### ASSIGNED TASK
Locate each line below that includes "window" and reproduce it.

### TASK MATERIAL
- - -

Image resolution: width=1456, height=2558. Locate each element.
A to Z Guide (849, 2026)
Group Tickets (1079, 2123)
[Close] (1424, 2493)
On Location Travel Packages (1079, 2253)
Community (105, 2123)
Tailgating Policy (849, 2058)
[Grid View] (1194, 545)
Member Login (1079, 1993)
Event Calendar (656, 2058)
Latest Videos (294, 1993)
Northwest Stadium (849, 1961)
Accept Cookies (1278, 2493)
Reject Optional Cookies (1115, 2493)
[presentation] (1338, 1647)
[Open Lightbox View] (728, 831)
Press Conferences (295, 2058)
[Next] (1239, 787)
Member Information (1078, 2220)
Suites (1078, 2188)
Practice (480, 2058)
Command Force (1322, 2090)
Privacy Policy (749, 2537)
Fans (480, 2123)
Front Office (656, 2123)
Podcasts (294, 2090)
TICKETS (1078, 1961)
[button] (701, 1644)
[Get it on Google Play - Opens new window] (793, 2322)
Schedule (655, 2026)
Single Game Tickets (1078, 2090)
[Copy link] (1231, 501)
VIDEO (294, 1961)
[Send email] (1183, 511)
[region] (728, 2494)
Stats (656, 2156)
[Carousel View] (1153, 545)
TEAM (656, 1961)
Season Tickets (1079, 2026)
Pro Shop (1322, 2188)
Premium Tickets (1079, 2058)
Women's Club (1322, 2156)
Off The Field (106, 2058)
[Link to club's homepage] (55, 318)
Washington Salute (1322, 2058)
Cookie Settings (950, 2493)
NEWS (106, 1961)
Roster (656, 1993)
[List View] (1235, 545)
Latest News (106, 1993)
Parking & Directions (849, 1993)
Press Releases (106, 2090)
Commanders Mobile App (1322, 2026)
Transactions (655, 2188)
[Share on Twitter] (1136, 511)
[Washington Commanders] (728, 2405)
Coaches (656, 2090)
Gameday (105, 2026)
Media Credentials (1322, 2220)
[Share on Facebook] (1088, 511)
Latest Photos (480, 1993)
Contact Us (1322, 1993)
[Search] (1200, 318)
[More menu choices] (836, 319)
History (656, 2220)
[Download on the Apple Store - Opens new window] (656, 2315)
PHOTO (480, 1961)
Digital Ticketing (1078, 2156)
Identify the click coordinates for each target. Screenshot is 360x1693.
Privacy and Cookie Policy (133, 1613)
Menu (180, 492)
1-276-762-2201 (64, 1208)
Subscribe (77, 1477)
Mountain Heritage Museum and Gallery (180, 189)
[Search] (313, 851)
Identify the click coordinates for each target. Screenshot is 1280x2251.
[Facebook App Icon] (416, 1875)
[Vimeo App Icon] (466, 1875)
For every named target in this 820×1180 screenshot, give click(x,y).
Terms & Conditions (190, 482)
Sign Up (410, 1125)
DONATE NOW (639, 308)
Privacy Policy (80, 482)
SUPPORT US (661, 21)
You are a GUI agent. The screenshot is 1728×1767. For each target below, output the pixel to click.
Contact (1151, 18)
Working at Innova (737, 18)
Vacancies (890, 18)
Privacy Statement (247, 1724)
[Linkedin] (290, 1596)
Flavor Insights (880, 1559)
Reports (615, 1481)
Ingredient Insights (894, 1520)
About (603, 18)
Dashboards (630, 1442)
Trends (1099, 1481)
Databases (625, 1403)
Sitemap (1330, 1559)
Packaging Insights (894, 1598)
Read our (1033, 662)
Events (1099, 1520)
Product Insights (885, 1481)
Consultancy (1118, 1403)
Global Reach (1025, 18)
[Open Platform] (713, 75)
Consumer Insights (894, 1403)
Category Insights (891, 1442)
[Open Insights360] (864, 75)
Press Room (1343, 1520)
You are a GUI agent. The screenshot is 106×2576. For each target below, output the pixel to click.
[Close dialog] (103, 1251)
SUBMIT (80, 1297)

- - -

### THE ANSWER
[Get it on Google Play - Opens new window] (793, 2322)
[Download on the Apple Store - Opens new window] (656, 2315)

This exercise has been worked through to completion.